Today, Nordic media studies is a huge success when judged by its institutional and educational position. But, as noted in the introduction, perhaps this success is based on a slippery research foundation if media is disappearing to the skies of surveillance or to the infrastructures of data and algorithmic power. It is at this stage that it may be relevant to look for an answer by revisiting our historical trajectory. For what Nordic media studies documented in its formative years is still true: media continues to be meaning-making technologies that people use to make sense (or not) about the world, themselves, and everything in between. So, interpretive media studies is still relevant when drawing on a range of theoretical approaches and attending to media substance as well as practices of production and usage.

In a NordMedia keynote address in 2002, I proposed “convergent media studies” to address a digitised, globalised, and capitalised media environment. Such convergence, I noted, would involve “intensified cooperation between scholars from the arts (including history, design, linguistics, literary studies), the social sciences (including anthropology and economy) and the natural sciences (inc. soft engineering and interaction design)” (Drotner, 2002: 20). Today, I would argue that media studies must look beyond modes of internal organisation and towards society. Rather than starting with media, we should explore the societal challenges catalysed by “deep mediatization” where “all elements of our social world are intricately related to digital media and their underlying infrastructures” (Hepp, 2019: 5).
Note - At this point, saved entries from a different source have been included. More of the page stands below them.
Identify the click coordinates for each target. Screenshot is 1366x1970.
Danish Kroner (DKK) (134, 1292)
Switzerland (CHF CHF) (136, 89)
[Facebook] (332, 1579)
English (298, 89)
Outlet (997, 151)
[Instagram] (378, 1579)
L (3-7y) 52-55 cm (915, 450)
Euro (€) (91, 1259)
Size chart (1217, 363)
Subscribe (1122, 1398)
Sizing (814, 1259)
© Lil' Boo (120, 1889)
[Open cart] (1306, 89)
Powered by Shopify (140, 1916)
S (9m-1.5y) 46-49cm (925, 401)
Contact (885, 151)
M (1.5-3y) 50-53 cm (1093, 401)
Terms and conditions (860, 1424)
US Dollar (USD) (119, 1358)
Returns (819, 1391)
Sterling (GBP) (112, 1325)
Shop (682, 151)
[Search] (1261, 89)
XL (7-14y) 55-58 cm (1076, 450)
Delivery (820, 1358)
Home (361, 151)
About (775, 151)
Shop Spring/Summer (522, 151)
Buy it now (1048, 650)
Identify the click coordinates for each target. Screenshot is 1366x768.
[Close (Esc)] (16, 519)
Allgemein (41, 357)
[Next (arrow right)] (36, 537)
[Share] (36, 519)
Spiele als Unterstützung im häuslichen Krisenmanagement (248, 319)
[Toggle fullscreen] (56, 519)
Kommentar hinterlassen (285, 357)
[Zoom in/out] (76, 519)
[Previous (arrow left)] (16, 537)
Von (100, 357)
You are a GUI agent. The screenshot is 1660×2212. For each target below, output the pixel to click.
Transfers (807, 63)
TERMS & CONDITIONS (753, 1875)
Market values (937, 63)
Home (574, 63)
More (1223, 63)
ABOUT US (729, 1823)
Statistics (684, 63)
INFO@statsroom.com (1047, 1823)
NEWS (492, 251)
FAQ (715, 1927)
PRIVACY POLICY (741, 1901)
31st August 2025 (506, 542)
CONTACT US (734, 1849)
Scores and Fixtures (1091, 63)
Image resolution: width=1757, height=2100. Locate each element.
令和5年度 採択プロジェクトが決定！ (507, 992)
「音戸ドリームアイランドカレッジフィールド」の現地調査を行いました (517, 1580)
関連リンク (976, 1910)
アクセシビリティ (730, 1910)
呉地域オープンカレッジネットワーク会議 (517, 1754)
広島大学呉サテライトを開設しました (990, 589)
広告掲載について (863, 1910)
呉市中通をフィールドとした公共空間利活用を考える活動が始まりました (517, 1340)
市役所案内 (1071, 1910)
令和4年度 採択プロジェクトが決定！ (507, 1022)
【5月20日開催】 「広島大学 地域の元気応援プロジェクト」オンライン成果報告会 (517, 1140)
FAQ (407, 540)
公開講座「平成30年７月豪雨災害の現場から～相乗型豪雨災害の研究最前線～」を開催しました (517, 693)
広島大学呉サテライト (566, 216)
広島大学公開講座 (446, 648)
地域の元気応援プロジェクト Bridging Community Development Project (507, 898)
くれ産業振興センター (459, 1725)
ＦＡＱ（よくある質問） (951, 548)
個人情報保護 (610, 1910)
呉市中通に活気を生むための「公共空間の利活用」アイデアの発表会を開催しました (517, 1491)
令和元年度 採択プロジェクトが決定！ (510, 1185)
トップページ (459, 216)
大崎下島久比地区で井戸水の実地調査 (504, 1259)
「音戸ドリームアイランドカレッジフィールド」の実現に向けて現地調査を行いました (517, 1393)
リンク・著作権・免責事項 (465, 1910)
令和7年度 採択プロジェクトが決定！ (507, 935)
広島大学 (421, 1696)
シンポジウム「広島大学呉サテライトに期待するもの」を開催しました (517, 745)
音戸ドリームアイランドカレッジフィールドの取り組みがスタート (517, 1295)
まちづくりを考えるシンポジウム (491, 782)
Importantly, this exploration should address the normative choices involved in tackling these challenges. This is not merely a move towards a non-media-centric approach (Morley, 2008); nor is it a simple return to Lazarsfeld's (1941: 10) critical approach which asks “in what form, however disguised, are [our media of communication] threatening human values”. It is, perhaps more radically, a move towards acknowledging particular knowledge interests in looking towards societal challenges when studying media.

It is in working with such normative knowledge interests that the welfarist legacy of Nordic media studies may be of relevance. The welfarist ideals are based on notions of a public common good, as noted above, and underpin public-service media (Syvertsen et al., 2014). But they resonate widely with issues of public value for and with citizens in social, educational, and health policies just as they inflect assumptions in civil society. To attend to normative knowledge interests in the interest of welfarist ideals may impact the kinds of questions we ask in media studies. Naturally, they should not impinge on the answers we provide. Like all scholarship, we must continue to conduct our research with integrity, transparency, and accountability.

Working with an eye to welfarist ideals may serve to widen, not limit, the remit of future media studies. Here, deep mediatisation makes it more relevant than ever to continue studying how people, institutions, and societies make sense of themselves and generate knowledge, and to do so with the assistance of interpretive, interdisciplinary, and multi-method approaches across macro, meso, and micro dimensions of analysis. Additionally, media studies must deepen its existing attention to the “hidden” dimensions of deep mediatisation: surveillance, data-mining, and what Graham Murdok (2017: 359) calls the “moral economy of machines” with its “raw materials and resources [and] the chains of labor entailed in constructing and maintaining these infrastructures” (see also Bruun & Frandsen, 2019). This widening perspective does not imply a disappearance of media, or of media studies, as claimed by Turow and Couldry (2018). Rather, it gives media studies an added urgency to study a complexifying field with a new ethical tenor.